YOUR INSTRUCTIONS
In the entries below, filter for the word "computer" and copy every matching line.

DATA IN THIS EXERCISE
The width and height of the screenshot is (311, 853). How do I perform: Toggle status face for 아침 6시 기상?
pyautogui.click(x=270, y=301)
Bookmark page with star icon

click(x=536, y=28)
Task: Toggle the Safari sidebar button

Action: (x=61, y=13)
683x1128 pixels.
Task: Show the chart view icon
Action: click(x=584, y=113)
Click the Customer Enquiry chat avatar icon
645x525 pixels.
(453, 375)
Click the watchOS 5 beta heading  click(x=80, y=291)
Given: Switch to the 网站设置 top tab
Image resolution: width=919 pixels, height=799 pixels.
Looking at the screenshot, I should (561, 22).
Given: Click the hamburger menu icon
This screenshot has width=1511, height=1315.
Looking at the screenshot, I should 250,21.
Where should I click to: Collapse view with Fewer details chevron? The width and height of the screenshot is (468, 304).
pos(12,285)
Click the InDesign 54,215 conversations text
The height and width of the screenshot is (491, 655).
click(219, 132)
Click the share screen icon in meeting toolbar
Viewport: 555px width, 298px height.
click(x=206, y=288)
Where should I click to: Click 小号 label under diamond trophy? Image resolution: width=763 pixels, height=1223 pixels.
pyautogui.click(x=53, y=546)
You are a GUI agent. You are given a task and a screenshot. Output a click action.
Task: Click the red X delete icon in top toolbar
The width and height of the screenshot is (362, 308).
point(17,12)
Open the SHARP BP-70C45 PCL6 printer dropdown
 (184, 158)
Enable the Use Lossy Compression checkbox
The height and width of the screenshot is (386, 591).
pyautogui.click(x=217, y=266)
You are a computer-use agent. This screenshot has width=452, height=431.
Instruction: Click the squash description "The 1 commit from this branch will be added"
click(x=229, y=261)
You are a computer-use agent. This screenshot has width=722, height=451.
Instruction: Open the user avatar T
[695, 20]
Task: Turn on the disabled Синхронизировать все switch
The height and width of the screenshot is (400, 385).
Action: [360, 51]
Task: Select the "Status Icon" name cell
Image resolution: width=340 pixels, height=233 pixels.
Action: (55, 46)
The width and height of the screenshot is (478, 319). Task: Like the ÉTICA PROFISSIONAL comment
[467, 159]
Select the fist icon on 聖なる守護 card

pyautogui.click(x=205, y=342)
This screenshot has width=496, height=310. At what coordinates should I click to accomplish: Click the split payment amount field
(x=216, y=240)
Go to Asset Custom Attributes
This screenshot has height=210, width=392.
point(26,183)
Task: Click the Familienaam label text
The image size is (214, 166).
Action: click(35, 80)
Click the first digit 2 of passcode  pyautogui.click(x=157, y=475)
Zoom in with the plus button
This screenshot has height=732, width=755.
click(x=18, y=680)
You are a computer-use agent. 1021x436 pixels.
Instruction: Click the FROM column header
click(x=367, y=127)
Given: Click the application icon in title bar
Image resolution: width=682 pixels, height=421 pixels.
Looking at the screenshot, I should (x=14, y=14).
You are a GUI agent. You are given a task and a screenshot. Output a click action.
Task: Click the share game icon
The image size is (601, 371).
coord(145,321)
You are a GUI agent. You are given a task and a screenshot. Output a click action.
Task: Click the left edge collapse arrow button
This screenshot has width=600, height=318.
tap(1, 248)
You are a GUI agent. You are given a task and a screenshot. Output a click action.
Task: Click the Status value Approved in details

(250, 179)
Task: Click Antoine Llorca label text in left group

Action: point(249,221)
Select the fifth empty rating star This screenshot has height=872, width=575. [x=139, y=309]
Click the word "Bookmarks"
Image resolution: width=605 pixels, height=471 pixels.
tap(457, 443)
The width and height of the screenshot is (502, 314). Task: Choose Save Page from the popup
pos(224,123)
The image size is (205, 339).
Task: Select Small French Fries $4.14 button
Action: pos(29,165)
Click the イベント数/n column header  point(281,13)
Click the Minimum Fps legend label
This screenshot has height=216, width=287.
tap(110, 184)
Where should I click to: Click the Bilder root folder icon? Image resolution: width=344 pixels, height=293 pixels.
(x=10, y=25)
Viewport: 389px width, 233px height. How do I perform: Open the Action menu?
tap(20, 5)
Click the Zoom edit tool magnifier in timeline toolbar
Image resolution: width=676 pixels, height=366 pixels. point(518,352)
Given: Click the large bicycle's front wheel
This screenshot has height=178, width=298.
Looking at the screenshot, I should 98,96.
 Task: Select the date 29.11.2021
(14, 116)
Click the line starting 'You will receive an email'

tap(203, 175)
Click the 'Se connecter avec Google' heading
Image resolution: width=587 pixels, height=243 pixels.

TASK SOLUTION
You are a computer-use agent. This screenshot has width=452, height=431.
You are a computer-use agent. This screenshot has width=722, height=451.
You are a computer-use agent. 1021x436 pixels.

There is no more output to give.